There are times when I get discouraged with my work, and I guess I’m not alone among my fellow church ministers in this respect. The temptation for us is to conduct a similar mental exercise to try and balance the good to outweigh the bad.

The trouble with doing this is that Jesus promises that there will always be something discouraging lurking around the corner. He reminds Christians that people will treat them the same way they treated him, and we shouldn’t expect exemption from the rule because “no servant is greater than his master”. So when we see how powerfully the Holy Spirit has worked through a sermon we preached on Sunday, there will often be an e-mail waiting on Monday morning questioning the theology of what we’ve said. When we see people coming to a living faith in Jesus, there will often be people drifting away from church. High-functioning leadership teams often seem to have people who find it easier to criticise than encourage. Even in our own lives, when we find ourselves feeling victorious about a personal victory, the old sins are still lurking at the door to trip us up.

To use a silly example of trying to balance encouragement and discouragement: last night we had a great prayer meeting asking for the Holy Spirit’s power to keep working to transform those who are being baptised and confirmed over the next few weeks, but I knew that afterwards I was going to have to empty the church recycling dustbin as local dog walkers have been using it as a in for their dog’s poo. The trouble with balancing the good with the bad, is that there is no guarantee we will come out encouraged. 

So is there another option? For the Christian there is, and in the passage I’m preaching this Sunday morning, the Apostle Paul spells out a more secure foundation for dealing with discouragement. He writes:

“Therefore if you have any encouragement from being united with Christ, if any comfort from his love, if any common sharing in the Spirit, if any tenderness and compassion…”

Philippians 2:1

This is powerful stuff! Suddenly we see that our mood or our measure of success is not dependent on how well our ministry is going, how our congregation is growing, how our budget is balancing or what local people think about us – it is about being united with Jesus Christ.

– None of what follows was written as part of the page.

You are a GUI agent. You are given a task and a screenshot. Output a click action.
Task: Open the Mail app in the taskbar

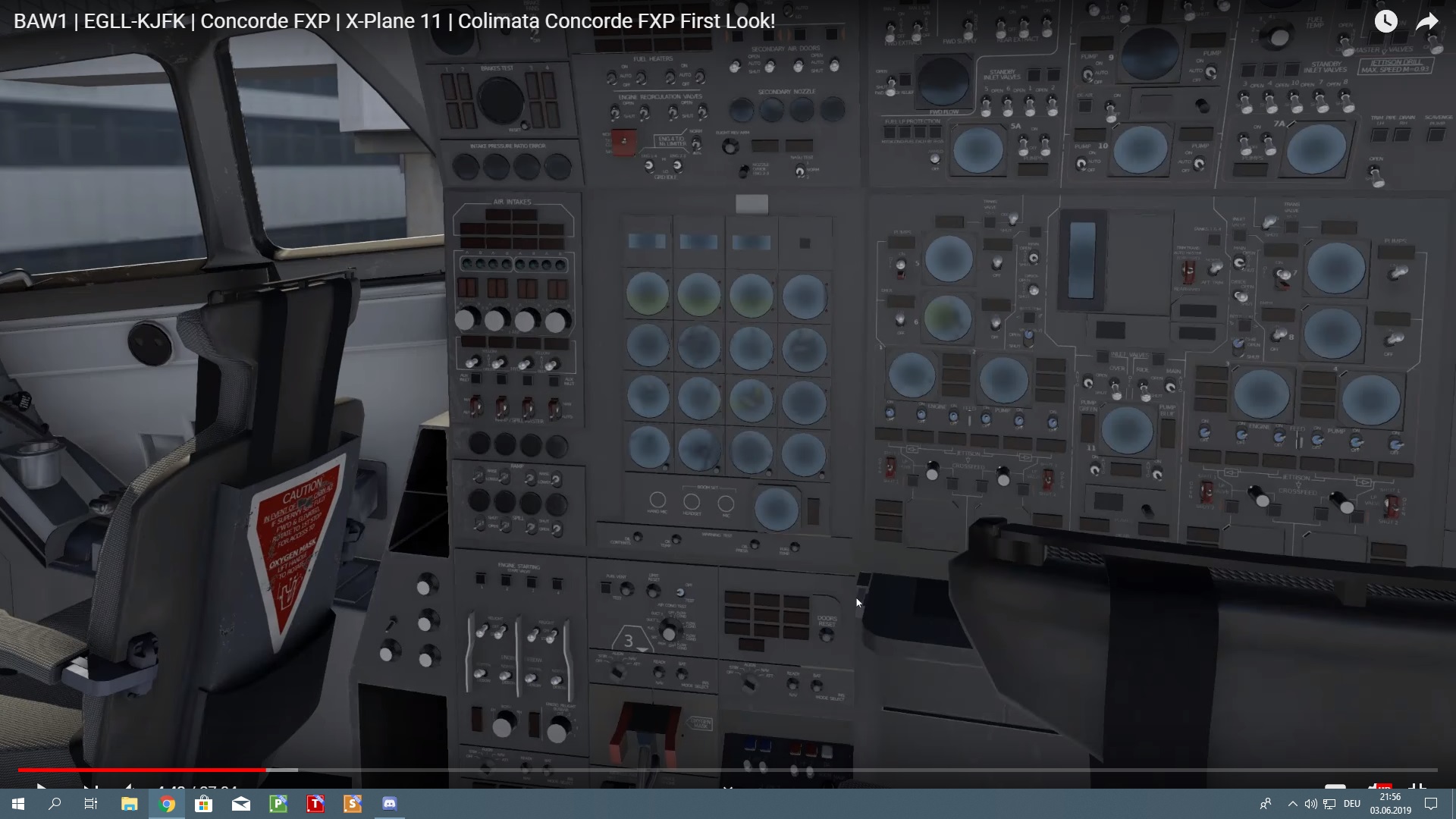[241, 804]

And unlike growth, reception and people’s good opinion, being united with Jesus Christ is a permanent state, as is his love and his gift of the Holy Spirit.

I was reminded this week (by Twitter, no less) of a quote from Martin Luther:

“So when the devil throws your sins in your face and declares that you deserve death and hell, tell him this: “I admit that I deserve death and hell, what of it? For I know One who suffered and made satisfaction on my behalf. His name is Jesus Christ, Son of God, and where He is there I shall be also!”

So although people are rude, and we are not as good as we like others to think we are, Jesus is constant and we are loved.